When the topic moved on to fast food, the kids were not surprised to learn that fresh fruit and vegetables are probably healthier than what they admitted was their favorite American cuisine, McDonald’s.
“It’s like something magic that makes it taste good,” said Vargas, who came to New York from Honduras four years ago. That “magic,” Saphire explained, is really all the salt, fat, and sugar. He has developed a McDonald’s IQ test that most of his students, and many adults, fail.
“Sometimes, things are very deceiving there,” said Saphire. “You think your common sense tells you which has the most fat, and then you’re wrong.” One surprise: the deluxe warm cinnamon roll has more trans fat than a double quarter pounder with cheese.
De La Rosa was very surprised by the sodium in ketchup, 110 mg per packet – a third of the salt in a large order of fries.
“I can’t live without ketchup,” she said. Last year, she used to go to McDonald’s with her friends every Friday after school, but this year, she’s already cut back to “sometimes.”
The point of the exercise, said Saphire, is not to scare the kids away from McDonald’s. “I’m not here to say, ‘Don’t go to McDonald’s,’ ” he said, “but I want them, when they are going to go, to get a sense of what they are eating.”
Saphire is an environmental scientist, not a nutritionist, but since he helped start the educational program six years ago, he’s become more knowledgeable and wants his students to know the difference between natural and processed foods. “It’s more like what does a reasonably intelligent person need to know to make an informed decision,” he said.

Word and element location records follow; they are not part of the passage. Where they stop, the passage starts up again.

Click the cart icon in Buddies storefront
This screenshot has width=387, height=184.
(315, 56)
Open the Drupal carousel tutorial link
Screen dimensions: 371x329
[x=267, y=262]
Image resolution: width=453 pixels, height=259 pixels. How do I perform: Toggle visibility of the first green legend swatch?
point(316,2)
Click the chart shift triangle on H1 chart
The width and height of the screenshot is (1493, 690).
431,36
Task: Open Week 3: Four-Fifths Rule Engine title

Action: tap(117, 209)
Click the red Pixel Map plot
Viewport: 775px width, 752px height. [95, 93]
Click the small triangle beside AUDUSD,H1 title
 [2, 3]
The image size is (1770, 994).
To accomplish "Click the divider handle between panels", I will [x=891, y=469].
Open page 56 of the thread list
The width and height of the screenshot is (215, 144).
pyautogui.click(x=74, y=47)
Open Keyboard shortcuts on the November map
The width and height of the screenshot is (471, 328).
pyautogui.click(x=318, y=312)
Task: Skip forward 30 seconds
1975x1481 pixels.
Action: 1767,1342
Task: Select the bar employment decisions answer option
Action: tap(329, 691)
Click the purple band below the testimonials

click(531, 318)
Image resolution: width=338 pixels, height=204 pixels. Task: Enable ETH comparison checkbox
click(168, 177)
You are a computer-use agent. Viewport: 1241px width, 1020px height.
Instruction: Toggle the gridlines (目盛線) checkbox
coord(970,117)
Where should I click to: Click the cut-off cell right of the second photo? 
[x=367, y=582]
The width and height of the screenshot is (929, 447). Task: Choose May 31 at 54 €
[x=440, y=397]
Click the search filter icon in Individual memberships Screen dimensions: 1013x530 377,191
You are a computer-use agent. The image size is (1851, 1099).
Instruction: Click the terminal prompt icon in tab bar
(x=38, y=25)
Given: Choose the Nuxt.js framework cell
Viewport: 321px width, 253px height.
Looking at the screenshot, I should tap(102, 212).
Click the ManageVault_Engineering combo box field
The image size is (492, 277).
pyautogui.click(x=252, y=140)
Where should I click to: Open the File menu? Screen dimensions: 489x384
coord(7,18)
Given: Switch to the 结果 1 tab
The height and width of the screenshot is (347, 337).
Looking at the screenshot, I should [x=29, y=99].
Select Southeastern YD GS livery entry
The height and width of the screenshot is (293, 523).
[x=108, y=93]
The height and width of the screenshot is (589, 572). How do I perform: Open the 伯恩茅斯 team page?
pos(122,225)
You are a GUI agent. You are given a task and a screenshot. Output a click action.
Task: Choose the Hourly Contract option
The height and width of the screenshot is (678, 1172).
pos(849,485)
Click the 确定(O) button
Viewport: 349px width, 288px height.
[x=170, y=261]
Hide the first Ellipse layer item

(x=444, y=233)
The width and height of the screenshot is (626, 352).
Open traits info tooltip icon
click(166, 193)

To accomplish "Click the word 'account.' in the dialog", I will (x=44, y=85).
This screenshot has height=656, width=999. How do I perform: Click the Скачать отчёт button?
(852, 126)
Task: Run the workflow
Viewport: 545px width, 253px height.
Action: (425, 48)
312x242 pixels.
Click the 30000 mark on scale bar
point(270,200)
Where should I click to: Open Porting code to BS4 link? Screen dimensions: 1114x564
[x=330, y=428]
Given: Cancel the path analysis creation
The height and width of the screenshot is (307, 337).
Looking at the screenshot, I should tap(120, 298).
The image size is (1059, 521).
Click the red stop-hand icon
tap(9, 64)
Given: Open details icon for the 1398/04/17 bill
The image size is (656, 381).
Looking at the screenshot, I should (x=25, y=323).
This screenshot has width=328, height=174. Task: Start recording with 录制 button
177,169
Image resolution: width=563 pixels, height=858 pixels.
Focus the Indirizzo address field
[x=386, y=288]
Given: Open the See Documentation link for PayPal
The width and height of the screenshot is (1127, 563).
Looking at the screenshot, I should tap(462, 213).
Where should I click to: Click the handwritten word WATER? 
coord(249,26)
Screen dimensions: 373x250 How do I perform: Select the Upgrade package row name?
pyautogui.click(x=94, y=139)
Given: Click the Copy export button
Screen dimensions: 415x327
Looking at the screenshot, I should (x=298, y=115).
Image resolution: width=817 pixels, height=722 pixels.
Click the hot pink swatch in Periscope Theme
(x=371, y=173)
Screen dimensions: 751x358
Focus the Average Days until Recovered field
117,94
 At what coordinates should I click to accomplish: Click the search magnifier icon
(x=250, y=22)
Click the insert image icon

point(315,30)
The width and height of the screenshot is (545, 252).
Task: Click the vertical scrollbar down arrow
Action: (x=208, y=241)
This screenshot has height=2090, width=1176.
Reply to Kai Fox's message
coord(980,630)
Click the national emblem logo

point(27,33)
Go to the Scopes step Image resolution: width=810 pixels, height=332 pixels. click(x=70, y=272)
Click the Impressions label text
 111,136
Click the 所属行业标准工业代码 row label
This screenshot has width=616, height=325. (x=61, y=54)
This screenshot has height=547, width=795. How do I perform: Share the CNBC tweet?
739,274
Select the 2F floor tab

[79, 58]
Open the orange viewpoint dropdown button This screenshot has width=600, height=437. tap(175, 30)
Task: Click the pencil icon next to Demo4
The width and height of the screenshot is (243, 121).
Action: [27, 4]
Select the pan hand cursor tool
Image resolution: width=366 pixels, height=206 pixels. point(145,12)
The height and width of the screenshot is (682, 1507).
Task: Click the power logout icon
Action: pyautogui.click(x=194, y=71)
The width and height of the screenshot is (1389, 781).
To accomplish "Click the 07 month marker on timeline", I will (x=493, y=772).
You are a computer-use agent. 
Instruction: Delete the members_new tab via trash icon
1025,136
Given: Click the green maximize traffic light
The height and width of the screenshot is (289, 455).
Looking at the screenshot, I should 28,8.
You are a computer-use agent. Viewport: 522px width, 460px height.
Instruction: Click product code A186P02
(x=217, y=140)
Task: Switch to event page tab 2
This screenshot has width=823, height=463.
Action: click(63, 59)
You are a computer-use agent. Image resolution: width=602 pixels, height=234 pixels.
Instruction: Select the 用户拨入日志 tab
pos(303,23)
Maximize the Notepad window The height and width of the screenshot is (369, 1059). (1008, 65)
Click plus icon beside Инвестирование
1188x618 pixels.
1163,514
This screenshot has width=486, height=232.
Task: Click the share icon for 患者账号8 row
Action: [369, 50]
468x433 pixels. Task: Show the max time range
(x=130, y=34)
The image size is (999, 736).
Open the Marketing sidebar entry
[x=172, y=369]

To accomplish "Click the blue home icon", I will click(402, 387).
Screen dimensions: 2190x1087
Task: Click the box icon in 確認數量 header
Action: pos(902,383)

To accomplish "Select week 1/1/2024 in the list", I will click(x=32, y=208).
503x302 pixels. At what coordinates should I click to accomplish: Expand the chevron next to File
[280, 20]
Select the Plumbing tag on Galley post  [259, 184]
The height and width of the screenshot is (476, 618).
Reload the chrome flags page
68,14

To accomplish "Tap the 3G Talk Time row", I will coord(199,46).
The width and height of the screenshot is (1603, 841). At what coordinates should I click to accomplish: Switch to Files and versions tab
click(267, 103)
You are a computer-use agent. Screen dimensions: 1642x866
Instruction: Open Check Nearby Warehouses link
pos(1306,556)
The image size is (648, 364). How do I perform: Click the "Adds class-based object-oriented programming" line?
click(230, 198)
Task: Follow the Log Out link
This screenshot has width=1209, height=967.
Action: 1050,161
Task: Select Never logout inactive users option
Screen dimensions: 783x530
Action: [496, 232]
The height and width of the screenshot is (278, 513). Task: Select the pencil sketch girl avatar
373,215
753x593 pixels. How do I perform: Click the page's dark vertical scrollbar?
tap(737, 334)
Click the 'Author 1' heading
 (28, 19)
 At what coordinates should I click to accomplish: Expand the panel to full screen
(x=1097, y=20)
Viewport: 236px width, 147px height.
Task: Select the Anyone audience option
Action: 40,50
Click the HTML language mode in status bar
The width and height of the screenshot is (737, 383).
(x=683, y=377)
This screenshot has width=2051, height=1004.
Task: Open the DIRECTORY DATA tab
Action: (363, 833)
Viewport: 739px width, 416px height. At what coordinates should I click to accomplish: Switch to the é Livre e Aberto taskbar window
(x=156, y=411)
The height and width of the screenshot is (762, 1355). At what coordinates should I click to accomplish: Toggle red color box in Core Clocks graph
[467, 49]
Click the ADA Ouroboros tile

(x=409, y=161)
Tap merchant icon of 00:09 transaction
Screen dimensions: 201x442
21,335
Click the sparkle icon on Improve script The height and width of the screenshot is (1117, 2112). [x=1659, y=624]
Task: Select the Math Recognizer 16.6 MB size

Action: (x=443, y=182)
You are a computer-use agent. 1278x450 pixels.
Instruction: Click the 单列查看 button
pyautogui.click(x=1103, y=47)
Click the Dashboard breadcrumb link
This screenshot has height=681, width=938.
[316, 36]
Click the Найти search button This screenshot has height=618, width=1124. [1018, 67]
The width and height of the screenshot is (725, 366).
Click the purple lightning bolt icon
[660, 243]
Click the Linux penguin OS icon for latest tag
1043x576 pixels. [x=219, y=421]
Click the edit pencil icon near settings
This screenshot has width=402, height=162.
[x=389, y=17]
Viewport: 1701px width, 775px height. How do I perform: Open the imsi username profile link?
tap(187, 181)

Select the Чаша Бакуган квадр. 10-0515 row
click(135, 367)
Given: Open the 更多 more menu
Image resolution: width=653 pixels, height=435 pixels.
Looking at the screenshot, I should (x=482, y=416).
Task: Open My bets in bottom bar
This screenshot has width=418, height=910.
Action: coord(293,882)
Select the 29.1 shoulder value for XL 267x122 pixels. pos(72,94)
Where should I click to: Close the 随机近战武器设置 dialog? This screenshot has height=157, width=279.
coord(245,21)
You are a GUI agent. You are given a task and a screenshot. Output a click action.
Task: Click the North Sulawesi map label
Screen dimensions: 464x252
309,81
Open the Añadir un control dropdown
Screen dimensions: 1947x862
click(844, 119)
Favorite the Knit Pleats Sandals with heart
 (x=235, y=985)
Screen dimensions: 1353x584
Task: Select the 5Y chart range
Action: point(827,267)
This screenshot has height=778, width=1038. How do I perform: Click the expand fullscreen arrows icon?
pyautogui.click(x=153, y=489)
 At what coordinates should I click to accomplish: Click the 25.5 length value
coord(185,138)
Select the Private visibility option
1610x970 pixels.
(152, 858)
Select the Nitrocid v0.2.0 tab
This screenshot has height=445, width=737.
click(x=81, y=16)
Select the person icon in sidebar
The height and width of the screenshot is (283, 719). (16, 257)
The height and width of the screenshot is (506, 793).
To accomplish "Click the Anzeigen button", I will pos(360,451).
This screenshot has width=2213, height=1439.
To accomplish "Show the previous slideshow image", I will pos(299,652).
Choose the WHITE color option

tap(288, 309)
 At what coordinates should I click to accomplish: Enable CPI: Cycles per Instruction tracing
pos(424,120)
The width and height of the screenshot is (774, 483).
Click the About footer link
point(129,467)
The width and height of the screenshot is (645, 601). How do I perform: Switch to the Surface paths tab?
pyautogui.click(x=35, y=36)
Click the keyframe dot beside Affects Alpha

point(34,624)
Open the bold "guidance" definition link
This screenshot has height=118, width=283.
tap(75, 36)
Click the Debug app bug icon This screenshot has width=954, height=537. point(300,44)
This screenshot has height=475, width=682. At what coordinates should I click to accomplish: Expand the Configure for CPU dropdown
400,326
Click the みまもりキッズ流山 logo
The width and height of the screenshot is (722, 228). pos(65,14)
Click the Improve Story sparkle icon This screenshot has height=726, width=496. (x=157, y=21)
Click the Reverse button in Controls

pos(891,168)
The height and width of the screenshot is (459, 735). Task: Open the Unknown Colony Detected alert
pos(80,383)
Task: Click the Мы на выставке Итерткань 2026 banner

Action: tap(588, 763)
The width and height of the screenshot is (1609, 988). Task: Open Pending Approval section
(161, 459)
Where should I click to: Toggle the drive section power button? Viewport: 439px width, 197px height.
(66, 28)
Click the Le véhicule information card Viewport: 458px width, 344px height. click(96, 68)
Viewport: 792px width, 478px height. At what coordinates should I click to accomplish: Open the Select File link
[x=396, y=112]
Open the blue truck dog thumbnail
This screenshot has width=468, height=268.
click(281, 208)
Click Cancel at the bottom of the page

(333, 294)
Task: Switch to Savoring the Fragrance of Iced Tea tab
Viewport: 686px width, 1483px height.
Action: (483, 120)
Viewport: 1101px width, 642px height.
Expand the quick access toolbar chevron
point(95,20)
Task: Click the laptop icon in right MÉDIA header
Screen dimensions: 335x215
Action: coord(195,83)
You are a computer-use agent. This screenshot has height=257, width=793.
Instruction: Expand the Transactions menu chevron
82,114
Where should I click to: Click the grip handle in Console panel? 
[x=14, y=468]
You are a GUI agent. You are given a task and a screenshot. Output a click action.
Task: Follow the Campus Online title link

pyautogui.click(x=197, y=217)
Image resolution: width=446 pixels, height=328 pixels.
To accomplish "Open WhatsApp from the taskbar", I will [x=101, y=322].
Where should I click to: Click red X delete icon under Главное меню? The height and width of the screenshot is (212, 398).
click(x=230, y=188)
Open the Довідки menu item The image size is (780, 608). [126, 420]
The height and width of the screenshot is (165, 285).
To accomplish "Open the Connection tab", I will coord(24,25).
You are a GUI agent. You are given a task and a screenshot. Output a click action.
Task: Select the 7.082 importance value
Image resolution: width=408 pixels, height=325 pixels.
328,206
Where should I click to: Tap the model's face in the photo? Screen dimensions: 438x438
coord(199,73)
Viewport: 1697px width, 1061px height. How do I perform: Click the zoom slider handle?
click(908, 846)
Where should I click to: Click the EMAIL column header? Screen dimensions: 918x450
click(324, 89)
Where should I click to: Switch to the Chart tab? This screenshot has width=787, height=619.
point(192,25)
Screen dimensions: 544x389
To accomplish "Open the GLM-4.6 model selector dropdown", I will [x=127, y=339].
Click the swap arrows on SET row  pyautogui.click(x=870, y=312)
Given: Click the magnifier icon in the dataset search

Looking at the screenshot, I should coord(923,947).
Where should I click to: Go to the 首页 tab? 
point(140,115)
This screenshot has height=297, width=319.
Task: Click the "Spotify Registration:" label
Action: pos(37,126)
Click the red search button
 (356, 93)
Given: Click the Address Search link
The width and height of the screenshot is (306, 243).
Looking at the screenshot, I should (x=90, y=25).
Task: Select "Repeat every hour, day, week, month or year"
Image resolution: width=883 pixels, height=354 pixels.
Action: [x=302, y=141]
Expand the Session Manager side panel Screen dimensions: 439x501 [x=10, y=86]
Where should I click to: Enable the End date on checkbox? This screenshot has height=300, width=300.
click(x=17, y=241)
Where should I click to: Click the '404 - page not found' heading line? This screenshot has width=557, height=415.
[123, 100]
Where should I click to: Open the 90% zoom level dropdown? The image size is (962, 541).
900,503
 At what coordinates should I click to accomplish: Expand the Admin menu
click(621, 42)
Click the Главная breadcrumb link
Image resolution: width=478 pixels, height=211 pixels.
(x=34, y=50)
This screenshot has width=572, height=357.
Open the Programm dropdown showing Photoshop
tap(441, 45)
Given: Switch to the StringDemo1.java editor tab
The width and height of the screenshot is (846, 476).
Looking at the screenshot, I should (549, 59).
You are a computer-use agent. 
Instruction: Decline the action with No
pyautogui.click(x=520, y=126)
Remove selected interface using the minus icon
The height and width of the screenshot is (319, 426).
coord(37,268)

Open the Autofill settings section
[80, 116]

In addition to their lessons in nutrition, the students also sometimes get a bit of an English tutorial, covering forgotten and new words alike. In a recent week, words of the day were sausage, dilution, and bootleg. “It’s part of what I try to do also, build up certain vocabulary, whatever comes up,” said Saphire. In turn, the kids, he said, have inspired him to take a Spanish class.
When they have finally mastered the basics in food, the students plan to also offer a class for fellow students back at the high school and, maybe, other city schools.
“They don’t know what they are doing to themselves,” said Mota, “like the way that they eat, the type of food that they eat, so they are getting sick and stuff like that. So, we’re trying to tell them how to read the labels, so they know how many calories and how many teaspoons of sugar they are putting in their bodies.”
The students are also happy to expand their sphere of influence. “It’s not just helping in one place,” said Vasquez. “We are going to help many people.”
The program is also not only about food. After finding a broomstick and a tennis ball in one of the gardens, Saphire taught the kids an old American pastime, stickball. “We don’t have the tennis ball anymore,” said Vasquez, who immediately let out a laugh and confessed he was the one who lost it.
The internship coordinator at the Bronx International High School, Deo Persaud, said that it’s good for the kids to get out of the traditional classroom. “We are giving them the opportunity to develop job skills and also get a feel for the work environment before they graduate high school,” he said. The Bronx International High School, part of the Morris High School campus, serves approximately 360 students, many of whom will enter the workforce right after graduation, said Persaud.
All the students in the Learn It, Grow It, Eat It internship program said they plan to go to college, but not to study something food-related, they said — instead, they’ll look for something “money-related.”